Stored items

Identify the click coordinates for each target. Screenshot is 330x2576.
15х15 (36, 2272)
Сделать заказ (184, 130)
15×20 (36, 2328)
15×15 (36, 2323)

## Try it
I would like you to output every record exactly as written.

## Answer to the problem
Identify the click coordinates for each target. Screenshot is 330x2576.
15х15 (36, 2272)
Сделать заказ (184, 130)
15×20 (36, 2328)
15×15 (36, 2323)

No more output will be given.